The Religion and Science Debate: Why Does It Continue?

Harold W. Attridge (ed.), YaleUniversityPress

The title of this book is perhaps a little misleading in that, instead of being about the religion and science debate generally, it is primarily about the teaching of evolution in American public schools — a debate which has been going on for some 80 plus years.

The book came out of the centenary celebrations of the Terry Foundation Lectures at Yale University, which brought together a group of eminent persons from a variety of fields to probe the contemporary version of the debate. Interestingly, they also offer some suggestions for raising the level of the debate in both its scientific and religious spheres.

Keith Thomson, a professor emeritus of natural history, introduces the controversy from a historical perspective. His paper briefly summarises and contrasts the contributions of the other authors and rightly highlights that which all at least infer — that much of the contemporary debate is driven by ignorance instead of insight — from both sides.

The Princeton sociologist Robert Wuthnow explores the fertile ideological ground of the debate and highlights the difficulty of compartmentalising science and religion into different spheres in one’s life without creating deep cognitive dissonance.

For example, the conflict that comes when considering the content of hymns sung on Sunday alongside the material benefits that come from scientific advances in computer technology or medicine.

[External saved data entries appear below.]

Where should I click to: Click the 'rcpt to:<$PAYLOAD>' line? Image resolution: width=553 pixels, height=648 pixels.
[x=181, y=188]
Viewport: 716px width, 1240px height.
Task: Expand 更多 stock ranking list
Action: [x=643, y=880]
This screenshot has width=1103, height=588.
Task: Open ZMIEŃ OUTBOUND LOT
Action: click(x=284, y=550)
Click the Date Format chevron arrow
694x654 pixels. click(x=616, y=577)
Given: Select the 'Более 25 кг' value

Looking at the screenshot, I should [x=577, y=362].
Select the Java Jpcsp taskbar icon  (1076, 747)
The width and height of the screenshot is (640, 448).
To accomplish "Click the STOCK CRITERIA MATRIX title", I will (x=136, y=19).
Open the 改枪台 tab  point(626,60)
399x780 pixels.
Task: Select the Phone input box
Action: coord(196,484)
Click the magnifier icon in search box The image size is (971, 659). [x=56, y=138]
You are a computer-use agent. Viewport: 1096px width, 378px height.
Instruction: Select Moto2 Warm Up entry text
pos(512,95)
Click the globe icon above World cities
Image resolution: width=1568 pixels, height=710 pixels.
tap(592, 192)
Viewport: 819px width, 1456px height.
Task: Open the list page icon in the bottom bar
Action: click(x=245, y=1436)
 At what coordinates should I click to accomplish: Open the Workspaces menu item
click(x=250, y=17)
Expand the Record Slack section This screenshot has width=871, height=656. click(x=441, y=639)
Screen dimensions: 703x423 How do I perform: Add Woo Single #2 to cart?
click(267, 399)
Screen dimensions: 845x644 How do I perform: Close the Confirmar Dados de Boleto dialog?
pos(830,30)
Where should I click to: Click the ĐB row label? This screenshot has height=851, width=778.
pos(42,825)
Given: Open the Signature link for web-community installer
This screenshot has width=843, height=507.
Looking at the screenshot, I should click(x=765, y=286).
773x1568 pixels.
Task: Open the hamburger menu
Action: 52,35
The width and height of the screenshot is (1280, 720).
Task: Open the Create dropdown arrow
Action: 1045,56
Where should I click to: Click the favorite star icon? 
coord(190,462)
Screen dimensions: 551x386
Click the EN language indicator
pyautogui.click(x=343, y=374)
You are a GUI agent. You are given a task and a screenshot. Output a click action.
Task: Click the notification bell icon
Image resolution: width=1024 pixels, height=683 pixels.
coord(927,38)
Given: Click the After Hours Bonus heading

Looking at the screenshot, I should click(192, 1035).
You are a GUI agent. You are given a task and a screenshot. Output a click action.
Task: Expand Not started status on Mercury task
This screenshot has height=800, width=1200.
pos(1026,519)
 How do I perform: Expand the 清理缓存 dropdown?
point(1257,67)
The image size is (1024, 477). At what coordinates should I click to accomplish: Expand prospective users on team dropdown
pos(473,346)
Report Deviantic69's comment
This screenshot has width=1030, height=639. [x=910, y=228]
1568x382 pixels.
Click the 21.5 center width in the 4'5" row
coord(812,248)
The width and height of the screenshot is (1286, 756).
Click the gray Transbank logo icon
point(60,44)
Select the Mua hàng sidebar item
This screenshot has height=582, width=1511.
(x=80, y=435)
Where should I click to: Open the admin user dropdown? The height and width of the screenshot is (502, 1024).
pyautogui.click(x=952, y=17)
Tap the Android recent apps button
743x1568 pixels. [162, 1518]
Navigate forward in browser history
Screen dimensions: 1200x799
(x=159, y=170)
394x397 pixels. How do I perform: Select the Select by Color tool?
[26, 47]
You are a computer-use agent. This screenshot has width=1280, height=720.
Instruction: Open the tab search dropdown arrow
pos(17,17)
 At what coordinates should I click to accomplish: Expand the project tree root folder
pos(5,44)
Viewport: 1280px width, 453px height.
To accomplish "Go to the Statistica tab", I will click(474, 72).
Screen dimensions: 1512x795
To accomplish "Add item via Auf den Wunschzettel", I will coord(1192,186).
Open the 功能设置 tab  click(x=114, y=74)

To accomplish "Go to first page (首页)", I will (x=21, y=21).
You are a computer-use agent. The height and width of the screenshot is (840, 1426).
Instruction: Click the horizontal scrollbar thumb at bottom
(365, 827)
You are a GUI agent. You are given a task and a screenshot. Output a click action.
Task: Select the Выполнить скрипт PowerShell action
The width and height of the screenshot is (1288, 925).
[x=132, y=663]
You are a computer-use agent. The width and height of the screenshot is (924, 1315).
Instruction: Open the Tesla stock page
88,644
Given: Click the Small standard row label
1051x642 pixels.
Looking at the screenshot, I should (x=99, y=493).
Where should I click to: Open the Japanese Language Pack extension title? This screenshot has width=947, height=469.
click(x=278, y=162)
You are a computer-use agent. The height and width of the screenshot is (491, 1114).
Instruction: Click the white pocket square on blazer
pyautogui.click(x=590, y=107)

As the final contribution in the book, Wuthnow does address the ongoing nature of the debate: why does it still continue? Because both sides of the floor are guilty of pretty much the same things: ignorance of their own tradition, as well as of the tradition in which their opponents stand.

That is, the faulty equation of science and secularism or of religion and fundamentalism, or the preference for scoring points instead of addressing the genuine issues within a believer’s and in an unbeliever’s position.